----- MATERIAL PROVIDED -----
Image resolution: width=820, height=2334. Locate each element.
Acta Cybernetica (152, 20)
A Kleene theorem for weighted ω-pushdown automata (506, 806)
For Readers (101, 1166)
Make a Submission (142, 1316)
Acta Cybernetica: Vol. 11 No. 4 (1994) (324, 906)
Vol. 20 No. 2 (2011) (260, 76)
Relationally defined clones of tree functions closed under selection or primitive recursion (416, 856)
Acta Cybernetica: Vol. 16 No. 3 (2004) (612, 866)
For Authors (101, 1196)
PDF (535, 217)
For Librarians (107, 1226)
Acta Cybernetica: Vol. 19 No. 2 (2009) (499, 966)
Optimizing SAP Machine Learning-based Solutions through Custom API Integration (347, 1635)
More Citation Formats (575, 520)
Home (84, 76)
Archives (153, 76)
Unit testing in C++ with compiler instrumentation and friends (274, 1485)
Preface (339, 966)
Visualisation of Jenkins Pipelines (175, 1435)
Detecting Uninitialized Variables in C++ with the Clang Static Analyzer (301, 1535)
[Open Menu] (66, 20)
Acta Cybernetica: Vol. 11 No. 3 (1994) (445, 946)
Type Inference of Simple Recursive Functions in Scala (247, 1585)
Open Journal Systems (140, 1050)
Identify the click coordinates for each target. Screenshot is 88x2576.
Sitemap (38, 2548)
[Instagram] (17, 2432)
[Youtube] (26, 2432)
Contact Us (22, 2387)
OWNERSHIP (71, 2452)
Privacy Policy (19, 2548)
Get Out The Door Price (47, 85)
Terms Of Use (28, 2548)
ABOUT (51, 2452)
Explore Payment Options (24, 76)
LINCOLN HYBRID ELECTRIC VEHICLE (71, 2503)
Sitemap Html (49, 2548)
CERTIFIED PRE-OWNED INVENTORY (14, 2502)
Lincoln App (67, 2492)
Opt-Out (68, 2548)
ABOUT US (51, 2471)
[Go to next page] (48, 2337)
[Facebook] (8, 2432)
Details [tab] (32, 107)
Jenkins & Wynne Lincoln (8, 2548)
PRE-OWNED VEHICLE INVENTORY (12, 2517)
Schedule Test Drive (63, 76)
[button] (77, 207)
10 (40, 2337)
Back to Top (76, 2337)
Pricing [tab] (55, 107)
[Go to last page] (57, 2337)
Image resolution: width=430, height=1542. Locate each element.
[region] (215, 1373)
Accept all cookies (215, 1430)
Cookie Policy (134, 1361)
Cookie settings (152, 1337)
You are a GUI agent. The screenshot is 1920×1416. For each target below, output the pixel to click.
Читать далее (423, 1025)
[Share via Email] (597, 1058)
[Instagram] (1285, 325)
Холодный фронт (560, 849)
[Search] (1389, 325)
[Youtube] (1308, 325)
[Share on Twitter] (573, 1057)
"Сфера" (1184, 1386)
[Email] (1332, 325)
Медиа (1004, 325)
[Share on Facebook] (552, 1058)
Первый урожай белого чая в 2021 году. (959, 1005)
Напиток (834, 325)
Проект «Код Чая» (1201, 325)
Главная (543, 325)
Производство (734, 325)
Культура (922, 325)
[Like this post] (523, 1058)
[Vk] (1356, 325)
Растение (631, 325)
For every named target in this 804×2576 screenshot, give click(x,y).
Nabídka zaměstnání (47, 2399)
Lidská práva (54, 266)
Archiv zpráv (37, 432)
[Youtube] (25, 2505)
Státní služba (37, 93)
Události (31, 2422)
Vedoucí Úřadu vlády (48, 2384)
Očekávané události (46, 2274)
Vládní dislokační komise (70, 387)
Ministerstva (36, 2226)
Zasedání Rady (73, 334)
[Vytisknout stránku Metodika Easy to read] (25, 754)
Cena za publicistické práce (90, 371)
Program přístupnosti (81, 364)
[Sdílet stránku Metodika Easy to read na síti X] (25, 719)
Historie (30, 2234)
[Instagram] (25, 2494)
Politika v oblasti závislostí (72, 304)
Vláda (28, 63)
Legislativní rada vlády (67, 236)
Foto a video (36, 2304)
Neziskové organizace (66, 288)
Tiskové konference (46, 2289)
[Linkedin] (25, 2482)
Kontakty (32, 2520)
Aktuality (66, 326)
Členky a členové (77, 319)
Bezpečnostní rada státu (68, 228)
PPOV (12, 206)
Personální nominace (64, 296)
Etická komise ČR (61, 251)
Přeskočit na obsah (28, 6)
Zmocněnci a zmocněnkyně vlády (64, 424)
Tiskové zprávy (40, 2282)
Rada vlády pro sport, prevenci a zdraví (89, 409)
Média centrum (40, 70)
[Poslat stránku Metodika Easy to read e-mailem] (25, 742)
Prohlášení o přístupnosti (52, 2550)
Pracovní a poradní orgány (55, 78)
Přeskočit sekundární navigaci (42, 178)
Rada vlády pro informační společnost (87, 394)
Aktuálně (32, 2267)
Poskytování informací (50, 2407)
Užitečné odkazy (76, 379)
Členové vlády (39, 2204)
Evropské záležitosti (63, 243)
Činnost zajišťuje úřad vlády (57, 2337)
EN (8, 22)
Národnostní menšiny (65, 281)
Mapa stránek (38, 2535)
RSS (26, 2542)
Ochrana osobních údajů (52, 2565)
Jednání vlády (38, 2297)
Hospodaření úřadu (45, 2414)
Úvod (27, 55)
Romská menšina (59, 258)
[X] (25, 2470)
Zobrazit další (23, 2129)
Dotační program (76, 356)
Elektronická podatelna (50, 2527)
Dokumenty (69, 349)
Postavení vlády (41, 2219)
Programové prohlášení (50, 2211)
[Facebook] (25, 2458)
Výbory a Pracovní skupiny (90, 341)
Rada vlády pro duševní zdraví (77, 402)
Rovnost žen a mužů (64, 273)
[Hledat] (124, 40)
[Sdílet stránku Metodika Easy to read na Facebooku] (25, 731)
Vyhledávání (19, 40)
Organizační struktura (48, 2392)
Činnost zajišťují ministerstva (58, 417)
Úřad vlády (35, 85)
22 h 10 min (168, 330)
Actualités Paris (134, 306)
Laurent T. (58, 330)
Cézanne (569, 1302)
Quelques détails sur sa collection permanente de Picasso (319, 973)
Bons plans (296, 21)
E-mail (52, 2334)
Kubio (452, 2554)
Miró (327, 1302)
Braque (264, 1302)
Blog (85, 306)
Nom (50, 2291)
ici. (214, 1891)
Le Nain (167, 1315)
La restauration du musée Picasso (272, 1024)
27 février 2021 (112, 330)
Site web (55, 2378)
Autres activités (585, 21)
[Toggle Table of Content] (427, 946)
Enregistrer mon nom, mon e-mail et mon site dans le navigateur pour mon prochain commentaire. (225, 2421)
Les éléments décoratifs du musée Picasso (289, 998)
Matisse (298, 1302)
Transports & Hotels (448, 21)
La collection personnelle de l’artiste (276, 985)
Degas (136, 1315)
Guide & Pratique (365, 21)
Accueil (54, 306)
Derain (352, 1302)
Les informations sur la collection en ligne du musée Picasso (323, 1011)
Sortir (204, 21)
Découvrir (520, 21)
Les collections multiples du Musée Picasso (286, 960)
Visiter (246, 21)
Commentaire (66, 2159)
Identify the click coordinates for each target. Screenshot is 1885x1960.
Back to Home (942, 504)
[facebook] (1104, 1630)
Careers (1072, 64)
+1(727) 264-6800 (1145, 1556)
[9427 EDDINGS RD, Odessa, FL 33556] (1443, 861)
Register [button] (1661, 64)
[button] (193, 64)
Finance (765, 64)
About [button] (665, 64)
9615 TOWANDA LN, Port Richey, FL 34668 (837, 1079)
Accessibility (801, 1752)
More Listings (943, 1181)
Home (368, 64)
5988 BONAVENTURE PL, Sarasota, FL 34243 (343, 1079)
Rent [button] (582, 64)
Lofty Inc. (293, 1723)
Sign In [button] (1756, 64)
-----
**TASK STATEMENT**
Print the listing above from its first line through the line with "Detecting Uninitialized Variables", and stop there.

**RESULT**
Image resolution: width=820, height=2334. Locate each element.
Acta Cybernetica (152, 20)
A Kleene theorem for weighted ω-pushdown automata (506, 806)
For Readers (101, 1166)
Make a Submission (142, 1316)
Acta Cybernetica: Vol. 11 No. 4 (1994) (324, 906)
Vol. 20 No. 2 (2011) (260, 76)
Relationally defined clones of tree functions closed under selection or primitive recursion (416, 856)
Acta Cybernetica: Vol. 16 No. 3 (2004) (612, 866)
For Authors (101, 1196)
PDF (535, 217)
For Librarians (107, 1226)
Acta Cybernetica: Vol. 19 No. 2 (2009) (499, 966)
Optimizing SAP Machine Learning-based Solutions through Custom API Integration (347, 1635)
More Citation Formats (575, 520)
Home (84, 76)
Archives (153, 76)
Unit testing in C++ with compiler instrumentation and friends (274, 1485)
Preface (339, 966)
Visualisation of Jenkins Pipelines (175, 1435)
Detecting Uninitialized Variables in C++ with the Clang Static Analyzer (301, 1535)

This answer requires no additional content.